TEXTO DA PÁGINA:
______________________________
Enquanto a psiquiatria (e, infelizmente, alguns ramos da psicologia) insiste em categorizar tais expressões como distintas doenças com diferentes tratamentos, a psicologia moderna adota uma abordagem transdiagnóstica da psicopatologia, focalizando os mecanismos subjacentes e o tratamento causal em vez do tratamento sintomático. Os sintomas psicológicos variam e se agrupam em diferentes síndromes, mas os mecanismos envolvidos nos problemas subjacentes de que os sintomas são sintomas (que não é uma doença, mas algum contexto psicológico) que parecem se sobrepor significativamente, o que prejudica a validade dos muitos e sempre crescentes diagnósticos psiquiátricos diferentes.

As categorias alternativas, psicológicas, incluem a “psicopatologia” como problemas de pensamento exagerado, problemas de evasão, problemas de regulação emocional, crises inerentes ao ser humano, objetivos não alcançados ou frustrados ou necessidades psicológicas, traumas que assumiram o controle e uma vida incongruente com os próprios valores e objetivos.
______________________________
Dados de localização por coordenadas de pixel

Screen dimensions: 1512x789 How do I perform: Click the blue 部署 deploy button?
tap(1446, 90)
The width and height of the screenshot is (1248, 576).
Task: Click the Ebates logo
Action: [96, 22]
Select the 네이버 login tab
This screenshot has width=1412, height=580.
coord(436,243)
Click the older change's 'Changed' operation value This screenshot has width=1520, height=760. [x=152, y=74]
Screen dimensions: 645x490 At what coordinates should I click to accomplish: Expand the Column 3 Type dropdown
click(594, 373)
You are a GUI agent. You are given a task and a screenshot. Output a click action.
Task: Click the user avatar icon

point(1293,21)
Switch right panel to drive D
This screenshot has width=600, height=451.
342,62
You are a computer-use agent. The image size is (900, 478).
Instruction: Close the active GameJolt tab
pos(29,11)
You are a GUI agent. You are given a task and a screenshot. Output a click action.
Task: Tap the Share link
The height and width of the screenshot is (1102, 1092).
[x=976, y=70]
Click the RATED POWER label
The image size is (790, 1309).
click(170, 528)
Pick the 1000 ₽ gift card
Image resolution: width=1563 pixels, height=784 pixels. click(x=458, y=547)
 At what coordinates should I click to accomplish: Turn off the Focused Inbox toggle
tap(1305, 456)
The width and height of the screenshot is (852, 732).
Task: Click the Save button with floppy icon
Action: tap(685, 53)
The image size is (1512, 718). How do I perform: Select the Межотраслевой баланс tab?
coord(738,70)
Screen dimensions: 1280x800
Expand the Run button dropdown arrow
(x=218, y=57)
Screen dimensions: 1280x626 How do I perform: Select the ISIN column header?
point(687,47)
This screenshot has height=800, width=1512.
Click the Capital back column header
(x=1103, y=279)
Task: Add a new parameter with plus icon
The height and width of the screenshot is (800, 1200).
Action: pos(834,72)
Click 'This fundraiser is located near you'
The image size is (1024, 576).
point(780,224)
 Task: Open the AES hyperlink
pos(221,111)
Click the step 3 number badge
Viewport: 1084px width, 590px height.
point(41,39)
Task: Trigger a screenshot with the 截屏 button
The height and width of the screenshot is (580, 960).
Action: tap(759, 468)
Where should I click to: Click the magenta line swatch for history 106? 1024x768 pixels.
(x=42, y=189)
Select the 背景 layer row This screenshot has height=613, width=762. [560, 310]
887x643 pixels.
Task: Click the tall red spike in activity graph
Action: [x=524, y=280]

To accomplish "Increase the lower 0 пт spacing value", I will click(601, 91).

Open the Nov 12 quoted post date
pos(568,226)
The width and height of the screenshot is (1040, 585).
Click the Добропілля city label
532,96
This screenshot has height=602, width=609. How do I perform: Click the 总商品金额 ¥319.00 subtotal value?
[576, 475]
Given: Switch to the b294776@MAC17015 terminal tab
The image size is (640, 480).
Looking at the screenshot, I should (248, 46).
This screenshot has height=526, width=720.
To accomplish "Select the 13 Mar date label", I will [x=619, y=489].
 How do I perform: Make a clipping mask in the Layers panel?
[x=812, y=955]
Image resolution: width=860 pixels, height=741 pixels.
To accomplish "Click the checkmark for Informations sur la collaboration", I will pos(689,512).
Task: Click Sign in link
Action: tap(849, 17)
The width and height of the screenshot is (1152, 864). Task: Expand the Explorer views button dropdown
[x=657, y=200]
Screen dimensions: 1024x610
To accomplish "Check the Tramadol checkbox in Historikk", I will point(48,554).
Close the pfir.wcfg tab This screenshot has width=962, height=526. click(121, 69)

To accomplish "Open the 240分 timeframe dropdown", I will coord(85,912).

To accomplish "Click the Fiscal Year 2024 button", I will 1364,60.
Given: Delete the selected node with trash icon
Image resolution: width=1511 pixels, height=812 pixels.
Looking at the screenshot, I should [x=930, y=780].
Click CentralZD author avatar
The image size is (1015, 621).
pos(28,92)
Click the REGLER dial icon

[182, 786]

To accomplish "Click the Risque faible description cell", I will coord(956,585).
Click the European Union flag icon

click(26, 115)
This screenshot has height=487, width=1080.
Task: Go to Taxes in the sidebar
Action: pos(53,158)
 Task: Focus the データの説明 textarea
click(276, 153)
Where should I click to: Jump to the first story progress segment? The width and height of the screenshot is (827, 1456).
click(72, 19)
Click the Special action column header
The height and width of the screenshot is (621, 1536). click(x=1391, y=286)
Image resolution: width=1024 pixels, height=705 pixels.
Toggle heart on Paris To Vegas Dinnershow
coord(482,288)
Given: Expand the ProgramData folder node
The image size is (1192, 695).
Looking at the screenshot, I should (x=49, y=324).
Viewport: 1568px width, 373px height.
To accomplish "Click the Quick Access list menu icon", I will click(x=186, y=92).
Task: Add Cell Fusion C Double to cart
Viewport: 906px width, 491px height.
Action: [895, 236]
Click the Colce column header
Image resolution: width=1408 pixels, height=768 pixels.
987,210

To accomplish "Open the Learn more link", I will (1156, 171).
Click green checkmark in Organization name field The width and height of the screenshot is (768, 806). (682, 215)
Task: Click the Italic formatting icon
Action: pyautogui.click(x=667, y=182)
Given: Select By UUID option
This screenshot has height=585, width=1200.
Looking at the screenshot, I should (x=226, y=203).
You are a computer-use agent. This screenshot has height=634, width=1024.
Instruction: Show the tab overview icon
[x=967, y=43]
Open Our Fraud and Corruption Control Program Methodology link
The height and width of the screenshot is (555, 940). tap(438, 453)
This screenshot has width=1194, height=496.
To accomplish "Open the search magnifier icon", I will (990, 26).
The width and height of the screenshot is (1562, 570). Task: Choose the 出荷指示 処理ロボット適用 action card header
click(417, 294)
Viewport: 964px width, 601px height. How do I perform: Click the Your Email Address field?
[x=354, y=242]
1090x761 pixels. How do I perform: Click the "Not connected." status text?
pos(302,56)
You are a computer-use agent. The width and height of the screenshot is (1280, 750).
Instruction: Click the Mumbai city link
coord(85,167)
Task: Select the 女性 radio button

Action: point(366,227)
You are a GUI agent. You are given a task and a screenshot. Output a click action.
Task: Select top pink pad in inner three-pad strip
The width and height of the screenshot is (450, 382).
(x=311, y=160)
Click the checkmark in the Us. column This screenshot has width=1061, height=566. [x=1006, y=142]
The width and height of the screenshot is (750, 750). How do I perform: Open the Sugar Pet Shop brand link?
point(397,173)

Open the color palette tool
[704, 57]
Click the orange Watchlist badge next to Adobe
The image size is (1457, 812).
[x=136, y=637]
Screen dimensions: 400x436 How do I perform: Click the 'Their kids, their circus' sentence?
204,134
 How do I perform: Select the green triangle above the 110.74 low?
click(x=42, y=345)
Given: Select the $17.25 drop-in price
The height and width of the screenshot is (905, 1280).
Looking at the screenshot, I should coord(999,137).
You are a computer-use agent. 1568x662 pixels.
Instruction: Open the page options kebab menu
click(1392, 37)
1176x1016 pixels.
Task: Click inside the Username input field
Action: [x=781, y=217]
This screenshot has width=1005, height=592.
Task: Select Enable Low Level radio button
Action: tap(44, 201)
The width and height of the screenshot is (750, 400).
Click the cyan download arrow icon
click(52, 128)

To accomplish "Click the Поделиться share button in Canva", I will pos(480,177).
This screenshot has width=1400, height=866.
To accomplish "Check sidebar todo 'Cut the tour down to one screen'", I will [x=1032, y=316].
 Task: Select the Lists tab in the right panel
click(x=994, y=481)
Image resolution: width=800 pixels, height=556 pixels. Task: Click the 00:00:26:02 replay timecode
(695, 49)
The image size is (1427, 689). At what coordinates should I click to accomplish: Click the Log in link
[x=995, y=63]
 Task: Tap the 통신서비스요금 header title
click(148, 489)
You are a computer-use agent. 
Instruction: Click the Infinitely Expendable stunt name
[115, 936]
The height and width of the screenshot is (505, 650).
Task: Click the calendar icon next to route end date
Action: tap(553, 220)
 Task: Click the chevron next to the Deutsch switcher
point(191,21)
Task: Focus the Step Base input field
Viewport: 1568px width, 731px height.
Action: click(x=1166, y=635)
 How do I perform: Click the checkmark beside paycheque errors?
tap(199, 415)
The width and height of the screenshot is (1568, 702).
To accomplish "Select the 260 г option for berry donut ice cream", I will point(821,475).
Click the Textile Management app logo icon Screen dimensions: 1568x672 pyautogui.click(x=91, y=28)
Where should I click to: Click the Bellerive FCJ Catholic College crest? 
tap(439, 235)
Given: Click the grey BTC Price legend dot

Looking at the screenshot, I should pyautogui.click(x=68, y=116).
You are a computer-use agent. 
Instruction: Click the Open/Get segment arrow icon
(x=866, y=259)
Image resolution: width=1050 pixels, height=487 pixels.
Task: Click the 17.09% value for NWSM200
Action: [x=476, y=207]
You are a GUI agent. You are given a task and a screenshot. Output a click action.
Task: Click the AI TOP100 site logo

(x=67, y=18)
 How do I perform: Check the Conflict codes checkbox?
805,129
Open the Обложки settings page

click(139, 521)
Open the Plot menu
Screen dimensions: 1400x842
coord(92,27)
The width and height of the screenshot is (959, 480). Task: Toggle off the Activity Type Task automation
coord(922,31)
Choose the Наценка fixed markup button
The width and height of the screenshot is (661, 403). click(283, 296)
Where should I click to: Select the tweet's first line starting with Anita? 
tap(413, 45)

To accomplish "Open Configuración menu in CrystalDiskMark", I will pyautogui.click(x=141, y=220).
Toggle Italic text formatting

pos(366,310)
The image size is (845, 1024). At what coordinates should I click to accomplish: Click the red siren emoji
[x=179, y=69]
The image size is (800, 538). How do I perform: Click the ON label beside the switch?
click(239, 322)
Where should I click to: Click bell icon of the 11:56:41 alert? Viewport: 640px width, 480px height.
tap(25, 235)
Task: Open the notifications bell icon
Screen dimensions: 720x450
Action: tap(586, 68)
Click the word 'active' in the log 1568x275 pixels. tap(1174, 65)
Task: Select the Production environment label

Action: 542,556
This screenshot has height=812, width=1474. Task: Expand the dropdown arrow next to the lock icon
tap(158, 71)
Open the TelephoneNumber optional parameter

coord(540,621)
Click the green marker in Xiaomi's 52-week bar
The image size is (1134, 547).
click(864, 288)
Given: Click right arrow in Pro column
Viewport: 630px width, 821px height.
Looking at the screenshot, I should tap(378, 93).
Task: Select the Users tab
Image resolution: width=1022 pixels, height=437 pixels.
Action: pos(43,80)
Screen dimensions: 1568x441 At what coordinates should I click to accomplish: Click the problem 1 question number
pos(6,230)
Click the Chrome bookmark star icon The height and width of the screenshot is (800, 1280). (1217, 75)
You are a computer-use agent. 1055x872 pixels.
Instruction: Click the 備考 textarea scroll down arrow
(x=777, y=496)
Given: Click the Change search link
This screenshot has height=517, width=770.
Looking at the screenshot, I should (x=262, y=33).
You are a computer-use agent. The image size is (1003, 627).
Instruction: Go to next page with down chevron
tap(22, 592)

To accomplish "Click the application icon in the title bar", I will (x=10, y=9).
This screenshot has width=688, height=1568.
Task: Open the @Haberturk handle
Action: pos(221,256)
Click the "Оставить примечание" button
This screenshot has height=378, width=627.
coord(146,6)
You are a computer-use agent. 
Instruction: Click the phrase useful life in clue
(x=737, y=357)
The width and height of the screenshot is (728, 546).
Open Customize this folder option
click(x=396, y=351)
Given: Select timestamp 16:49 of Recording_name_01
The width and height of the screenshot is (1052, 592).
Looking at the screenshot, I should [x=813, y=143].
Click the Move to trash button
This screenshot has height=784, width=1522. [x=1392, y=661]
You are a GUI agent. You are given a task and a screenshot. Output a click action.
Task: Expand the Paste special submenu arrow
______________________________
USANDO AS INFORMAÇÕES:
a. No texto sobre psicopatologia, que abordagem a psicologia moderna adota?
b. Prossiga com o texto sobre psicopatologia a partir do ponto em que ele termina.

RESPOSTAS ESPERADAS:
a. Uma abordagem transdiagnóstica da psicopatologia, que se concentra nos mecanismos subjacentes e no tratamento causal em vez do tratamento sintomático.

b.
Com estes “diagnósticos” seguem-se uma lógica de tratamento fundamentalmente diferente da redução dos sintomas e a medicação. Ao contrário, o objetivo é quebrar o ciclo vicioso, intervindo no nível de crença, principalmente trazendo experiências que desafiam e refutam as crenças. Na terapia, identificamos e desafiamos as crenças problemáticas usando várias técnicas metacognitivas, exercícios experimentais, meditação, treinamento da atenção, validação, conectando a angústia à história de vida e aos objetivos, valores ou necessidades ativados no contexto atual, e deixando vir à tona as emoções dolorosas em um espaço seguro, permitindo vivenciar e navegar pelo sofrimento psíquico sem sufocá-lo ou ficar subjugado a ele. Isto é o que os psicólogos são treinados a fazer, de modo que a experiência realmente desminta as crenças problemáticas em vez de confirmá-las para o indivíduo.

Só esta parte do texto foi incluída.